Nancy found a snug spot on the summit from which to admire the view. Behind her, we could see a few remaining spots of snow on Crescent Mountain, Cone Peak, Browder Ridge, and other nearby spots to the south. Immediately to the south is South Pyramid. Diamond Peak is just barely in view in the distance on the left.

The yellow cliff paintbrush just out of reach over my head has survived there for at least the 13 years since I first spotted it, but it looks a little smaller than back in 2010.

The yellow cliff paintbrush just out of reach over my head has survived there for at least the 13 years since I first spotted it, but it fewer stems than back in 2010. The normal red form is flowering below.

The others were enjoying their first time to the summit and a well-earned rest after the steep climb to the top.

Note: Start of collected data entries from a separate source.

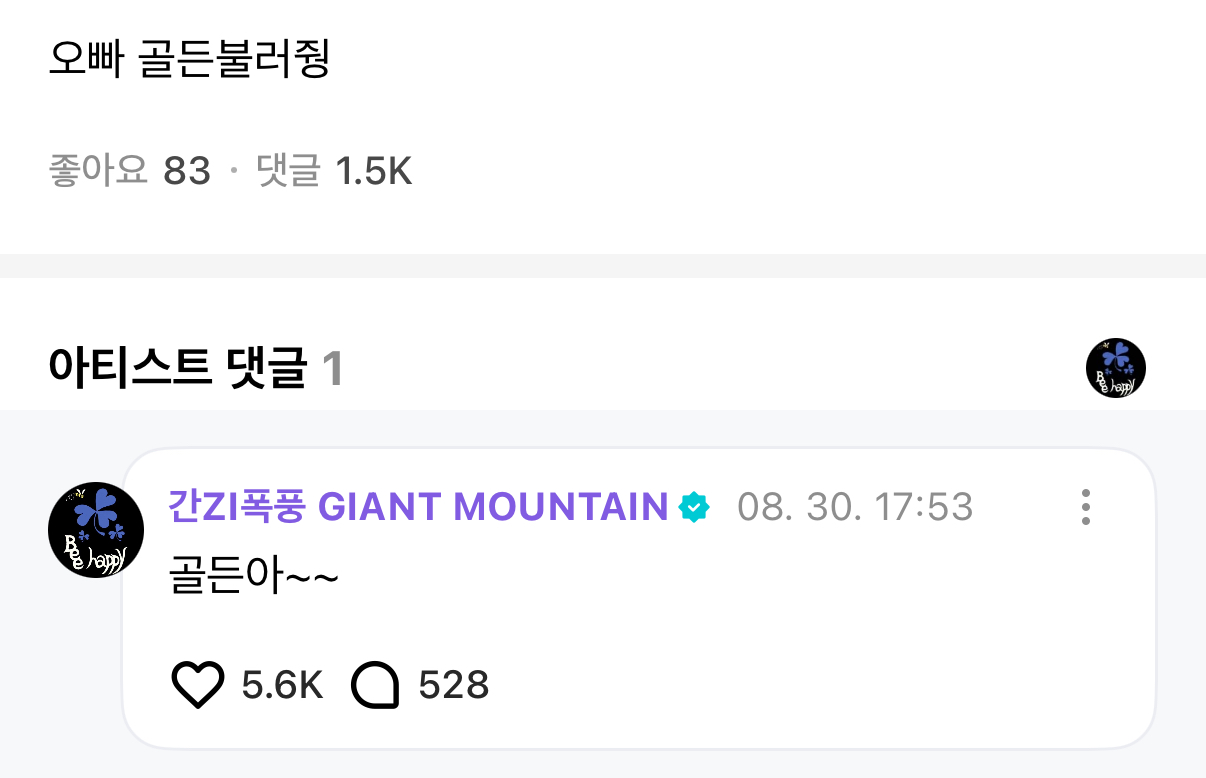Tap the 좋아요 likes label
Viewport: 1206px width, 778px height.
98,172
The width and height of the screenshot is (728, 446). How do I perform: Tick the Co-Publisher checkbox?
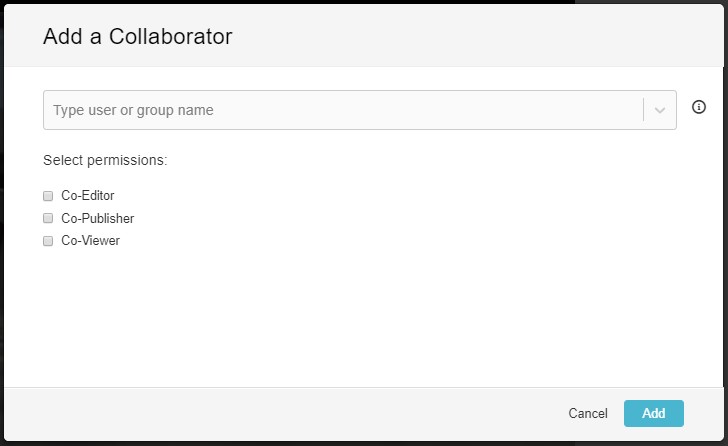click(48, 218)
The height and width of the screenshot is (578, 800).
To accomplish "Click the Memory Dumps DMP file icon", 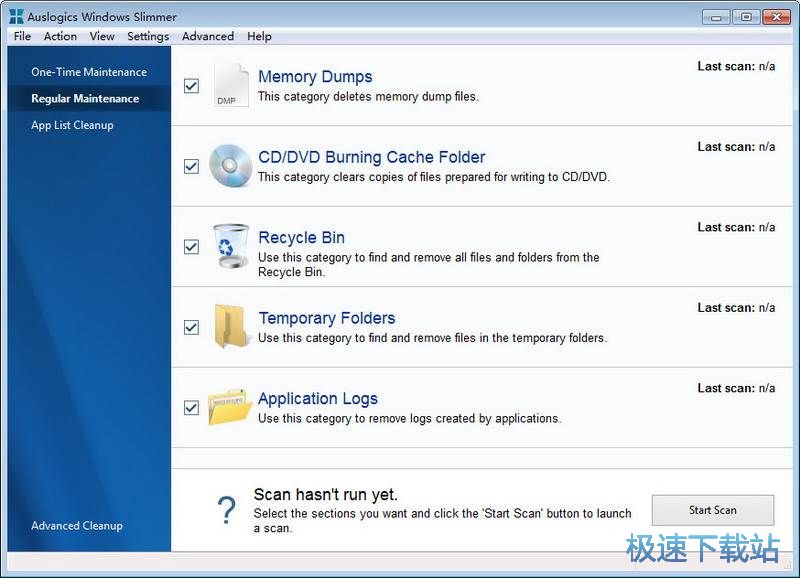I will point(230,85).

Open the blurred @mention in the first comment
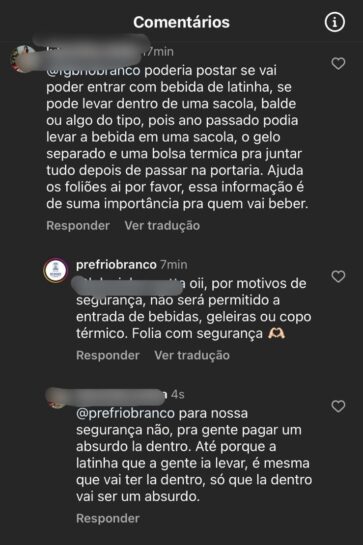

I was still thinking about getting up to the base of the cliff below—I can be pretty obsessive if there’s something I want to see—so I headed down ahead of them, hoping to have enough time to get up there before they caught up with me. I couldn’t remember how I had previously accessed the narrow, flat (i.e. walkable) strip at the base of the cliff. I started up the slope in a spot that seemed doable, but when the others came down the trail, I was more or less stuck halfway up. I couldn’t get a good foothold to go up, the rocks were too loose, and there were no little trees to grab on to. Very reluctantly, I headed back down.

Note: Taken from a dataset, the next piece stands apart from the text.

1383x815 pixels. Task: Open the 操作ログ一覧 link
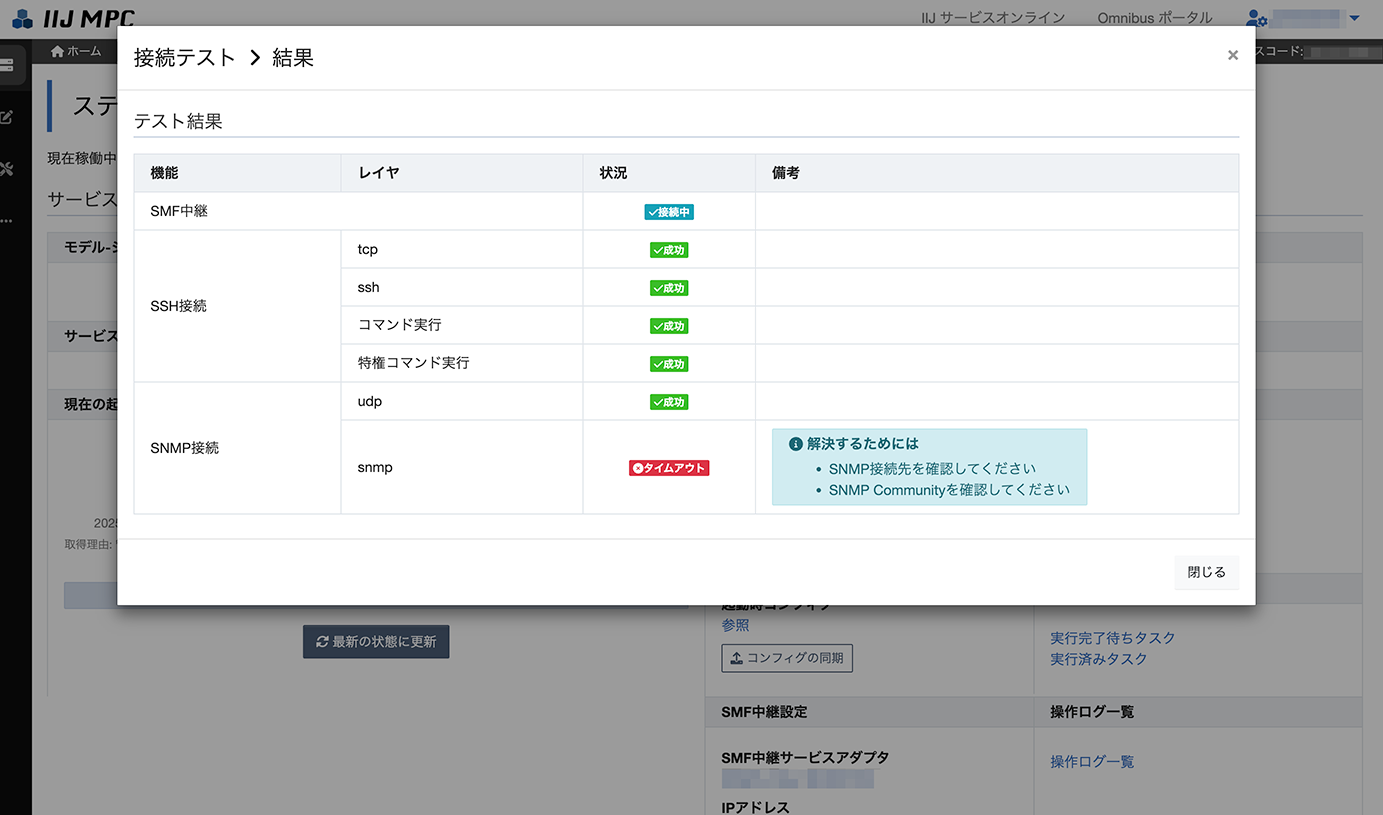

Okay, so I at least had to look for the yellow cliff paintbrush I’d seen in 2003 and 2010 with the binoculars. Everyone else started to head down when I spotted it and hollered for them to come back and take a look. Although I’ve seen yellow forms of harsh paintbrush (C. hispida), this is the only yellow cliff paintbrush I’ve ever found, so it seems pretty special to me. Now, rather than being satisfied that I’d at least relocated it, I was hell bent on getting up there. Nancy kindly stayed behind while I tried again, this time going up where it was much rockier. She informed me that she wasn’t going to be much use helping me if I got stuck, but it was just nice to have someone who could keep an eye on me and help guide me back down if I wasn’t sure of my route—it always looks different going back down rocks than it did going up them. Luckily, this was a piece of cake. I was up onto the level area in a couple of minutes, dashed over to the lovely lemon paintbrush four or five feet over my head, snapped a few photos of it and some other flowers, and got back down to Nancy in under 10 minutes. NOW I was finally satisfied and ready to head back down the trail—and happy to know that 13 years since I first spotted it, the yellow paintbrush has survived in its tenuous spot on the cliff. How long had it already been there—and how much longer can it hang on?

This red admiral had staked out its spot on the summit, returning there repeatedly so I could wait to take its photo.

This red admiral had staked out its spot on the summit, returning there repeatedly so I could wait to take its photo.

Looking back at photos of my most recent trip on July 9, 2010, I was struck by how the flowers were at almost exactly the same place in the season as on that trip, a good 4 weeks later. That year was a big snow year, and everything was much later than “usual”. Still, it had seemed like a pretty decent snow year this past winter. Since then, however, we’ve frequently had temperatures as much as 25° above normal, rapidly speeding up the season. It was fairly late when we got back to the car, so we only made a few quick stops along Park Creek, but there, the season wasn’t as far ahead as on my 2010 trip. No doubt the snow was so deep and long lasting up high on Middle Pyramid that there was a greater difference in the flowering season at the different elevations than this year. Figuring out the phenology of flowering in the mountains is very complicated and requires considering temperature, amount and type of precipitation, and elevation. While fascinating, sometimes it is best to just enjoy the pretty flowers, something we all did on our trip to the Pyramids.

One Response to “Gorgeous Day on Middle Pyramid”

  • Ginny:

    Outstanding photos, Tanya!
    So happy (and a bit sore) to have been able to join you on this trip.